In what has to be one of the most colossal evil empire mergers in major modern sports history, Manchester City and the New York Yankees have joined super-villainous forces to create the MLS’ 20th franchise: New York City Football Club.
Okay, so that’s probably not a team name that garners consideration for a Creativity and Innovation Excellence Award, but with Man City being majority owners in the freshly launched MLS venture, you just knew “City” had to be in there somewhere.
Much more importantly though, by spending the reported $100 million to officially bring New York City FC into existence, the Manchester City ownership group has taken an extremely significant step towards truly growing and globalizing their football brand.
While we’ve seen many other Premier League and La Liga giants make the ocean-hop trek to the United States for whirlwind preseason tours, those brief European occupancies in the American sports consciousness have failed to fully unlock the massive financial and fanatical potential of the US’ numerous media markets. They whetted the American soccer fan’s appetite in other words, but ultimately provided no lingering product to satiate it.
Manchester City hopes this move has started the momentum necessary to change that.

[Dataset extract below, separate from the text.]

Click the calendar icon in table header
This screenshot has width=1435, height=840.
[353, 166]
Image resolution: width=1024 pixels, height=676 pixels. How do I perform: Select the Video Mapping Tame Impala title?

When NYC FC actually kicks off in 2015, they will of course still be subject to the numerous financial regulating, draft pick orienting and league-first prioritizing rules of the MLS, but they will also be holders of the Premier League’s first permanent presence in America’s top soccer league… sort of.
Manchester City’s CEO, Ferran Soriano, who earned a large degree of respect for his previous shaping of Barcelona FC’s current course, has made it clear that NYC FC will in no way serve as a feeder or out-to-pasture club for their bigger Manchester soccer sibling.
Instead, Soriano’s vision for New York’s newest footballing franchise relies on strategies already pretty commonplace in Major League Soccer. Building the team with promising youth players, scouting across the Americas and Europe for value-based talent, and just generally proving to the league that they will always continue to strive for a sustainable on-field/off-field product in the city of New York is all securely part of the plan.
Obviously marketing campaigns will likely align NYC FC and Man City FC when promotionally convenient, but the MLS’ built-in regulations really force City and its owners to build this team in a mostly responsible way, and that’s a great thing for both parties, when you consider the struggles the ill-fated New York Cosmos experienced.
While many things are unclear about New York’s newest professional team, like where they will even play their first home matches for example (Queens? Brooklyn? A state of the art floating stadium on the Hudson River?), the move to finally capture a MLS franchise in the US’ top media market (as opposed to the “New Jersey” Red Bulls) shows both optimism in Manchester City’s vision of what the MLS could eventually be and validation for American soccer fans that US soccer is still moving towards a more commercially successful future.